In contrast, strain UV1 cultivated in a YPD medium containing 2% glucose did not show a diauxic shift, resulting in no apparent secondary growth after 10 h to 48 h cultivation (Figure 3a). This strain did not show a diauxic shift, regardless of the glucose concentrations in YPD media. The mutant strain is deficient in aerobic respiration, which is caused by the deletion of COX1 and COB gene regions in mitochondrial DNA [17].

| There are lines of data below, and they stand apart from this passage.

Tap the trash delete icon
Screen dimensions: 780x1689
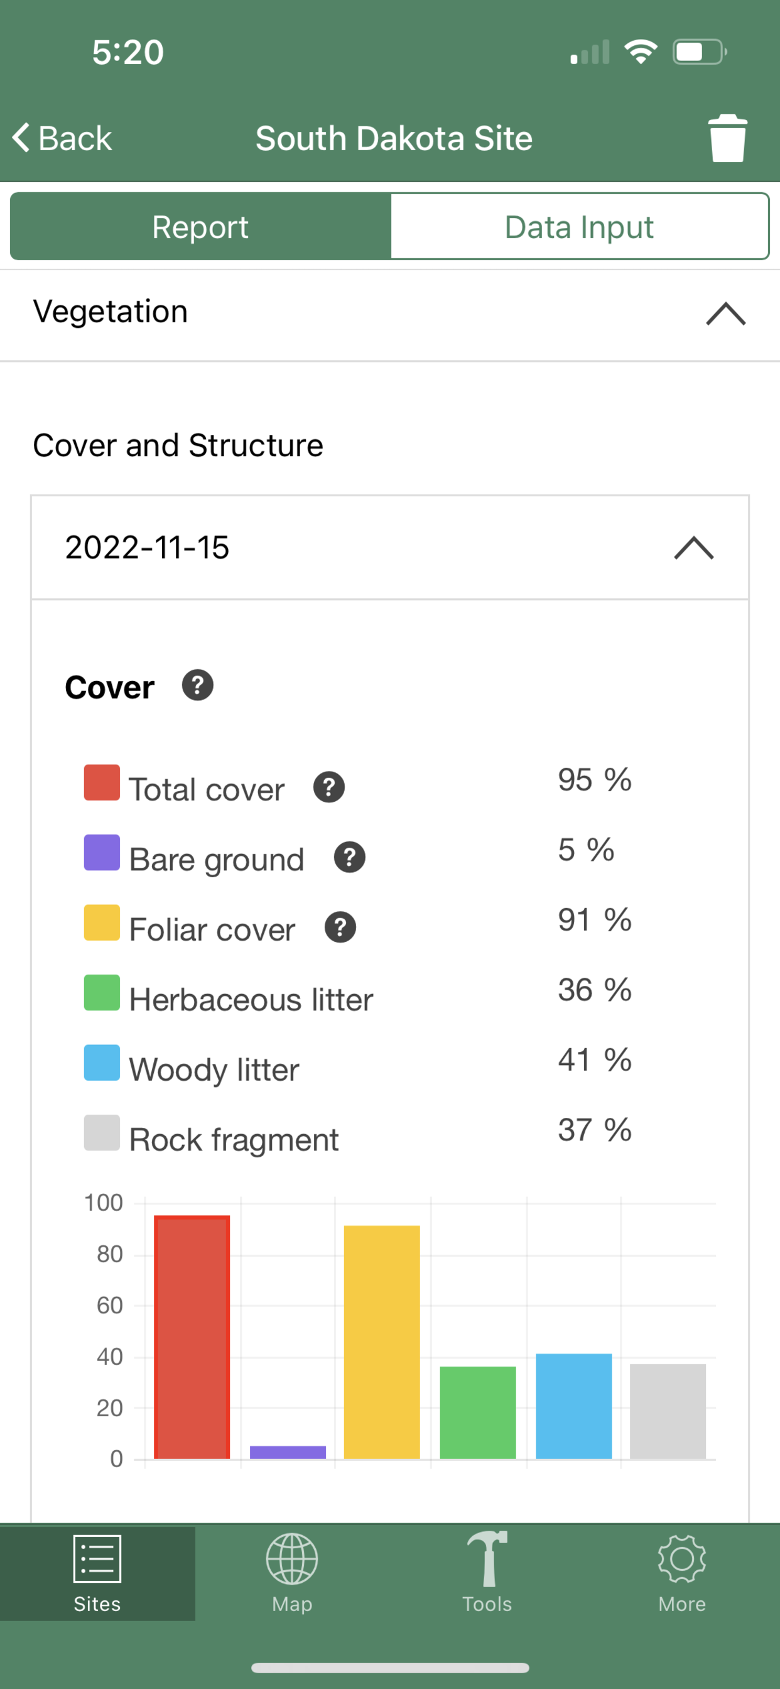tap(728, 138)
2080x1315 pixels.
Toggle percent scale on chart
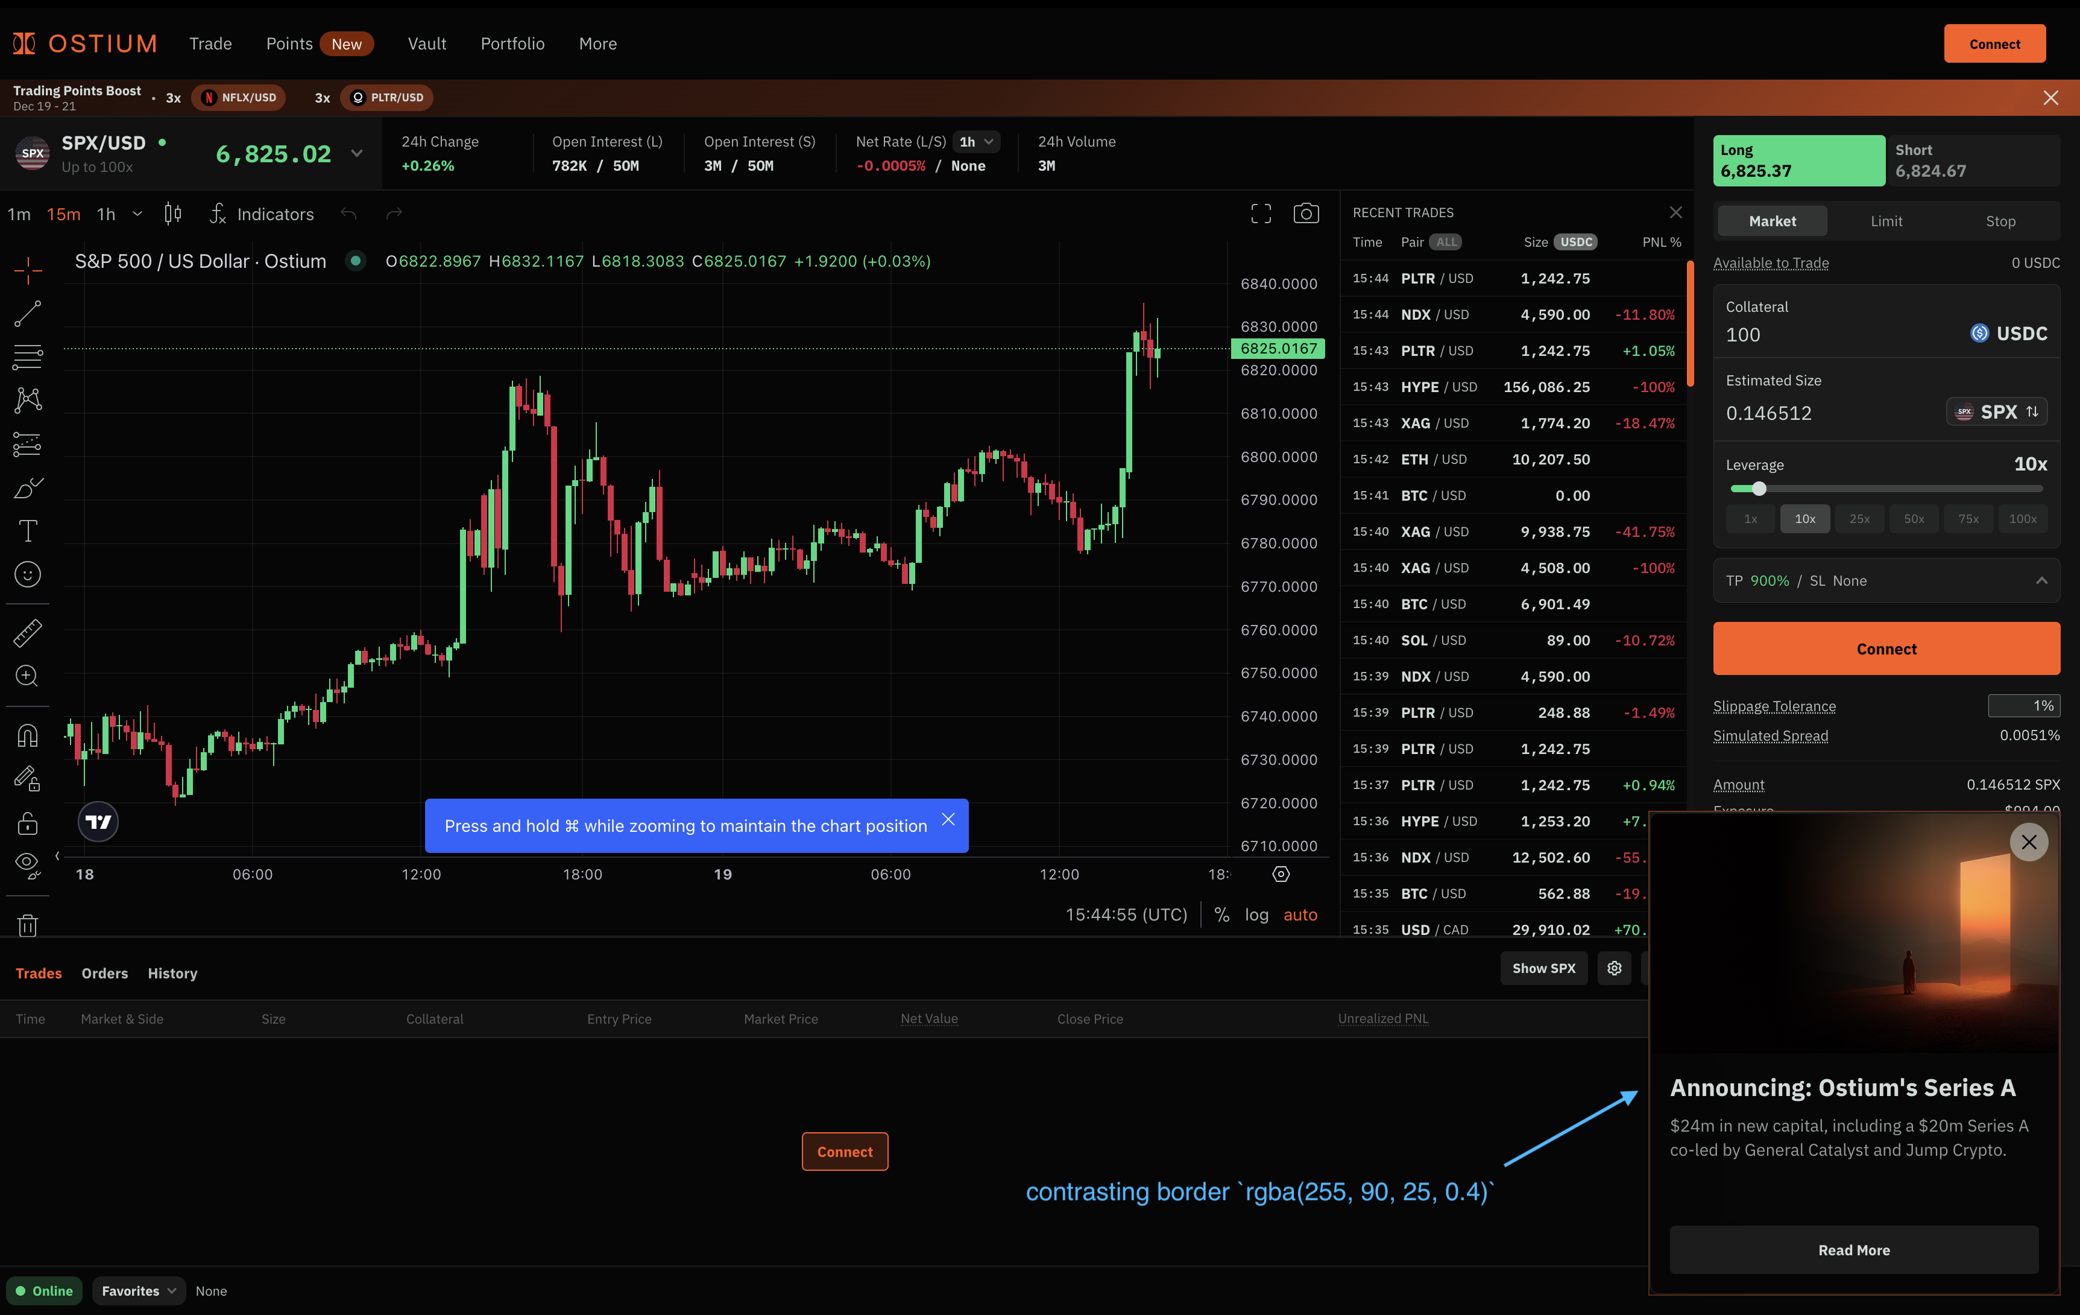pyautogui.click(x=1221, y=915)
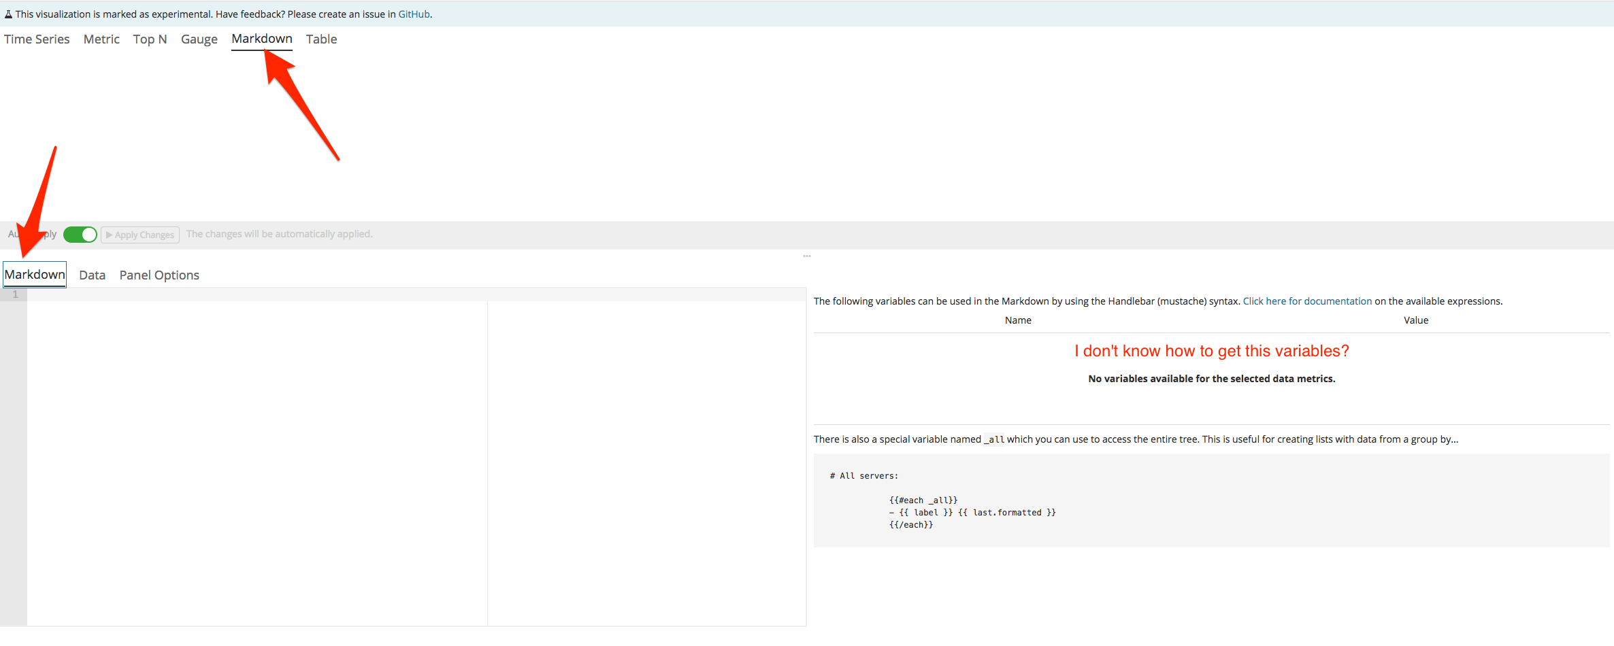Click line number 1 in the editor gutter
1614x646 pixels.
[15, 294]
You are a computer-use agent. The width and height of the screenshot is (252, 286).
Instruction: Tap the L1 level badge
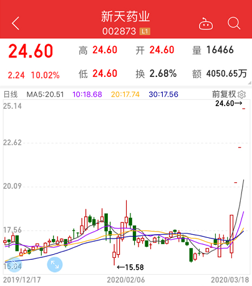point(145,31)
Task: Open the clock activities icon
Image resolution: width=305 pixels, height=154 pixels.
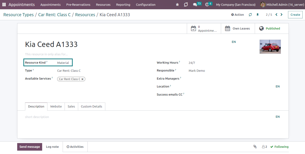Action: click(207, 5)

The glucose in the media was analyzed during cultivation with HPLC-RID, as shown in Figure 4. During the cultivation of strain S9arg, the concentration of glucose drastically decreased after the start of cultivation. Low levels of glucose were detected after 10 h, 12 h, 14 h, and 18 h of cultivation in a YPD media containing 2%, 5%, 10%, and 15% glucose, respectively (Figure 4a). During the cultivation of strain UV1, the decreases in glucose concentrations were approximate to those observed when cultivating strain S9arg. Low levels of glucose were detected after 12 h, 14 h, 24 h, and 24 h of cultivation in a YPD media containing 2%, 5%, 10%, and 15% glucose, respectively (Figure 4b). For both strains, only trace levels of glucose were detected after 24 h of cultivation, regardless of the initial glucose concentrations, suggesting that the glucose in the YPD medium was mostly used up.
3.3. HHP Inactivation Behavior of the Strains Cultivated in a YPD Media Containing 2% to 15% Glucose
Strains S9arg and UV1 were cultivated in a YPD media containing 2%, 5%, 10%, and 15% glucose for 48 h. Then, the resultant cells were subjected to HHP treatment at 200 MPa at ambient temperature for 240 s. The calculated inactivation rate constants (k) for strain S9arg are shown in Figure 5a and Table 1. The k value increased with increases in the initial glucose concentration in the YPD media, being 0.0013 s−1 (2% Glc) to 0.0086 s−1 (15% Glc). The k value of strain S9arg cultivated on koji extract medium was 0.0075 s−1 (Figure 2b), which was roughly comparable with that cultivated in a YPD medium containing 15% glucose. Thus, the increased piezosensitivity of the strain cultivated on the koji extract medium could be explained by the initial glucose concentration used.
In contrast, the k value of strain UV1 decreased with increases in the initial glucose concentration in the YPD medium, being 0.0221 s−1 (2% Glc) to 0.0129 s−1 (15% Glc) (Figure 5b, Table 1). The k value of strain UV1 cultivated on koji extract medium was 0.0044 s−1 (Figure 2b), which was quite different from 0.0129 s−1 for UV1 cultivated in a YPD medium containing 15% glucose. However, the tendency toward piezotolerance of the strain cultivated on koji extract medium with the high glucose concentration may coincide with the increased piezotolerance for increasing initial glucose concentrations in YPD media.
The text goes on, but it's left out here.